■ **TASK OBJECTIVE**: Restating every entry exactly is the whole task.

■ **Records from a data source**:
· · ·

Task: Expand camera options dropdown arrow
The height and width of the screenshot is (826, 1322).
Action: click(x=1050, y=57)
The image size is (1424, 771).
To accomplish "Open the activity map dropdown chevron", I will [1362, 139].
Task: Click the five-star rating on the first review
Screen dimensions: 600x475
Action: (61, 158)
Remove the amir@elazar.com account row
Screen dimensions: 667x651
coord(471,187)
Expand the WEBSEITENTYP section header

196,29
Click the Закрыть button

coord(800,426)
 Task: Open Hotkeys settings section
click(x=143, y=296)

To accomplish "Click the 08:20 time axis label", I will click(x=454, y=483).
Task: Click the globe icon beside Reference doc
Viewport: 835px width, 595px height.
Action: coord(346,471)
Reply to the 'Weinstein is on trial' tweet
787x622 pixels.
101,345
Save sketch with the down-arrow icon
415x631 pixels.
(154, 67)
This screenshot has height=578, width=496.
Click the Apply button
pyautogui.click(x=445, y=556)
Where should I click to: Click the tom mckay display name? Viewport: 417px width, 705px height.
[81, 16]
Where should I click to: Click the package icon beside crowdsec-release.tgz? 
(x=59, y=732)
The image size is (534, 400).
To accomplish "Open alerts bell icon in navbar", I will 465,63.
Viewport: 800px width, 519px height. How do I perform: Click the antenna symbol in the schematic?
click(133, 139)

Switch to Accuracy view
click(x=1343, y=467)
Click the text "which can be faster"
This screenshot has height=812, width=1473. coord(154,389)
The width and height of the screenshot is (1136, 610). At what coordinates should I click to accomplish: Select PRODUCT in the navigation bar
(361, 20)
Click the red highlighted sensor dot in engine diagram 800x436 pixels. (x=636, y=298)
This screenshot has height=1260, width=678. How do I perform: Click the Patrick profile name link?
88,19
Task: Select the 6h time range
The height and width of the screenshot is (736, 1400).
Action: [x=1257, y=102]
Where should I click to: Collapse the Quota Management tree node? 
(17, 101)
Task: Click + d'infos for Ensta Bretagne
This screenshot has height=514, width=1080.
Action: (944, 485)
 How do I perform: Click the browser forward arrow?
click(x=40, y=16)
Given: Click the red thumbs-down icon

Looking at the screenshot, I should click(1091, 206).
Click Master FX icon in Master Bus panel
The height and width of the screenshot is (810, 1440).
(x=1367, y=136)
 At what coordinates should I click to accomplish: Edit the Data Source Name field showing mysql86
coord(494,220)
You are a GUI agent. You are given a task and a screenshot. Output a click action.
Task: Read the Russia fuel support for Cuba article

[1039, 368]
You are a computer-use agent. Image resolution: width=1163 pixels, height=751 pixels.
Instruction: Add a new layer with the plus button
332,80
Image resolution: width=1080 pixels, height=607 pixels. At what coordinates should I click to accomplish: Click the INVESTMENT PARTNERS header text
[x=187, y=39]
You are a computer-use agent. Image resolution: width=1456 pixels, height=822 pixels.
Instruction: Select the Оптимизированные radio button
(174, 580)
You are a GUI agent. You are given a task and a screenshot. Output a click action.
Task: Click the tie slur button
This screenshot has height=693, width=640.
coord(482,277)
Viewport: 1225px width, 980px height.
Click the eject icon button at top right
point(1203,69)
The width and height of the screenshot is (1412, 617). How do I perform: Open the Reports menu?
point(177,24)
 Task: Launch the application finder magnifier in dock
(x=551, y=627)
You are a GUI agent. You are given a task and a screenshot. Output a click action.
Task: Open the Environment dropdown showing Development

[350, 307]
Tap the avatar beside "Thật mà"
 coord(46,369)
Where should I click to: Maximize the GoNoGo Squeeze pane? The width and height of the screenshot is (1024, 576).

· · ·

■ **EXERCISE RESPONSE**:
Task: Expand camera options dropdown arrow
The height and width of the screenshot is (826, 1322).
Action: click(x=1050, y=57)
The image size is (1424, 771).
To accomplish "Open the activity map dropdown chevron", I will [1362, 139].
Task: Click the five-star rating on the first review
Screen dimensions: 600x475
Action: (61, 158)
Remove the amir@elazar.com account row
Screen dimensions: 667x651
coord(471,187)
Expand the WEBSEITENTYP section header

196,29
Click the Закрыть button

coord(800,426)
 Task: Open Hotkeys settings section
click(x=143, y=296)

To accomplish "Click the 08:20 time axis label", I will click(x=454, y=483).
Task: Click the globe icon beside Reference doc
Viewport: 835px width, 595px height.
Action: coord(346,471)
Reply to the 'Weinstein is on trial' tweet
787x622 pixels.
101,345
Save sketch with the down-arrow icon
415x631 pixels.
(154, 67)
This screenshot has height=578, width=496.
Click the Apply button
pyautogui.click(x=445, y=556)
Where should I click to: Click the tom mckay display name? Viewport: 417px width, 705px height.
[81, 16]
Where should I click to: Click the package icon beside crowdsec-release.tgz? 
(x=59, y=732)
The image size is (534, 400).
To accomplish "Open alerts bell icon in navbar", I will 465,63.
Viewport: 800px width, 519px height. How do I perform: Click the antenna symbol in the schematic?
click(133, 139)

Switch to Accuracy view
click(x=1343, y=467)
Click the text "which can be faster"
This screenshot has height=812, width=1473. coord(154,389)
The width and height of the screenshot is (1136, 610). At what coordinates should I click to accomplish: Select PRODUCT in the navigation bar
(361, 20)
Click the red highlighted sensor dot in engine diagram 800x436 pixels. (x=636, y=298)
This screenshot has height=1260, width=678. How do I perform: Click the Patrick profile name link?
88,19
Task: Select the 6h time range
The height and width of the screenshot is (736, 1400).
Action: [x=1257, y=102]
Where should I click to: Collapse the Quota Management tree node? 
(17, 101)
Task: Click + d'infos for Ensta Bretagne
This screenshot has height=514, width=1080.
Action: (944, 485)
 How do I perform: Click the browser forward arrow?
click(x=40, y=16)
Given: Click the red thumbs-down icon

Looking at the screenshot, I should click(1091, 206).
Click Master FX icon in Master Bus panel
The height and width of the screenshot is (810, 1440).
(x=1367, y=136)
 At what coordinates should I click to accomplish: Edit the Data Source Name field showing mysql86
coord(494,220)
You are a GUI agent. You are given a task and a screenshot. Output a click action.
Task: Read the Russia fuel support for Cuba article

[1039, 368]
You are a computer-use agent. Image resolution: width=1163 pixels, height=751 pixels.
Instruction: Add a new layer with the plus button
332,80
Image resolution: width=1080 pixels, height=607 pixels. At what coordinates should I click to accomplish: Click the INVESTMENT PARTNERS header text
[x=187, y=39]
You are a computer-use agent. Image resolution: width=1456 pixels, height=822 pixels.
Instruction: Select the Оптимизированные radio button
(174, 580)
You are a GUI agent. You are given a task and a screenshot. Output a click action.
Task: Click the tie slur button
This screenshot has height=693, width=640.
coord(482,277)
Viewport: 1225px width, 980px height.
Click the eject icon button at top right
point(1203,69)
The width and height of the screenshot is (1412, 617). How do I perform: Open the Reports menu?
point(177,24)
 Task: Launch the application finder magnifier in dock
(x=551, y=627)
You are a GUI agent. You are given a task and a screenshot. Output a click action.
Task: Open the Environment dropdown showing Development

[350, 307]
Tap the avatar beside "Thật mà"
 coord(46,369)
Where should I click to: Maximize the GoNoGo Squeeze pane? The width and height of the screenshot is (1024, 576).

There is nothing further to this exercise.